2013-04-12 刘揆亮 编译 医学论坛网

  日前,来自美国明尼苏达的Michael Camilleri医师在《临床胃肠病学与肝病学》(Clin Gastroenterol Hepatol)发表论文,指出调节胆汁酸合成的基因变异与肠易激综合征(IBS)患者的结肠传输有关。   研究者研究了胆汁酸合成和分泌的特点以及不同类型IBS患者的遗传特点。   该研究团队在26名健康志愿者、26名IBS和便秘患者、2

  日前,来自美国明尼苏达的Michael Camilleri医师在《临床胃肠病学与肝病学》(Clin Gastroenterol Hepatol)发表论文,指出调节胆汁酸合成的基因变异与肠易激综合征(IBS)患者的结肠传输有关。

  研究者研究了胆汁酸合成和分泌的特点以及不同类型IBS患者的遗传特点。

  该研究团队在26名健康志愿者、26名IBS和便秘患者、26名IBS和腹泻患者中测定了血清7a-羟基-4-胆甾烯-3-酮和成纤维细胞生长因子(FGF)19水平。还测定了粪便样本的胆汁酸浓度、重量和高脂肪饮食时的脂肪含量,并采用Spearman相关性评价各因素之间的关系。他们采用协方差分析分析了各组全部成员Klotho—β(KLB)的1处多态性和成纤维细胞生长因子受体-4(FGFR4)的3处多态性。他们发现粪便中的胆汁酸浓度与组别有关,腹泻型IBS患者高于便秘型IBS患者。还发现腹泻型IBS患者中血清C4水平高于便秘型IBS患者与健康志愿者。

  研究者观察到,与健康志愿者相比,38%的腹泻型IBS患者血清C4水平升高。他们发现血清C4水平与粪便胆汁酸浓度、血清FGF19水平及粪便重量相关。粪便胆汁酸浓度与体重和脂肪水平相关。体重指数与血清C4水平和粪便胆汁酸浓度相关,在腹泻性IBS患者中高于其它组。他们还发现FGFR4 rs 1966265与粪便胆汁酸水平相关。

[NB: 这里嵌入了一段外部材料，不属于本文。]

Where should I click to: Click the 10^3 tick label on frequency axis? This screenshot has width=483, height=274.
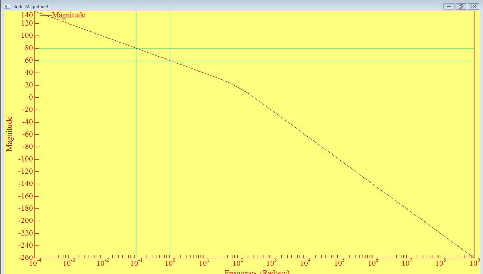pos(271,263)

  Camilleri医师的团队评论说:“腹泻型IBS患者体重指数更高,合成和分泌的胆汁酸水平较便秘型IBS或健康志愿者更高;血清C4 水平可用于确定胆汁酸吸收不良的腹泻型IBS患者,还需要研究确定是否有某些患者具有这一疾病的遗传易感性”。

腹泻相关的拓展阅读:


Increased bile acid biosynthesis is associated with irritable bowel syndrome with diarrhea.
Background & Aims
Variations in genes that regulate bile acid (BA) synthesis are associated with colonic transit in patients with irritable bowel syndrome (IBS). We investigated features of BA synthesis and excretion and genetic features of patients with different types of IBS.
Methods
In 26 healthy volunteers, 26 patients with IBS and constipation (IBS-C), and 26 with IBS and diarrhea (IBS-D), we measured serum levels of 7α-hydroxy-4-cholesten-3-one (C4; a surrogate for BA synthesis) and fibroblast growth factor (FGF) 19 (an ileal hormone that downregulates BA synthesis). For stool samples, we measured concentration of BA, weight, and amount of fat when participants were given high-fat diets. Spearman correlations were used to explore relationships among factors. We analyzed 1 polymorphism in Klotho-β (KLB) and 3 in fibroblast growth factor receptor-4 (FGFR4) for all members of each group using analysis of covariance.
Results
The concentration of BA in stool was associated with group (for a comparison of 3 groups; P = .057); it was higher in patients with IBS-D than IBS-C (P = .017). The serum level of C4 was higher in patients with IBS-D than IBS-C (P = .02) or healthy volunteers (P = .01); 38% of patients with IBS-D had increased serum levels of C4, compared with healthy volunteers. Serum level of C4 correlated with stool concentration of BA (rs = 0.606; P < .001), serum FGF19 (rs = −0.324; P = .007), and stool weight (rs = 0.366; P = .003). Stool concentration of BA correlated with weight (rs = 0.737; P < .001) and level of fat (rs = 0.528; P < .001). Body mass index correlated with serum level of C4 (rs = 0.423, P < .001) and stool concentration of BA (rs = 0.507, P < .001), and was higher in patients with IBS-D compared with other groups (overall P = .036). FGFR4 rs1966265 was associated with stool level of BA (P = .032).
Conclusions
Patients with IBS-D have greater body mass index and synthesize and excrete higher levels of BA than individuals with IBS-C or healthy volunteers. Serum levels of C4 might be used to identify patients with IBS-D who have BA malabsorption; studies are needed to determine if some patients have a genetic predisposition to this disorder.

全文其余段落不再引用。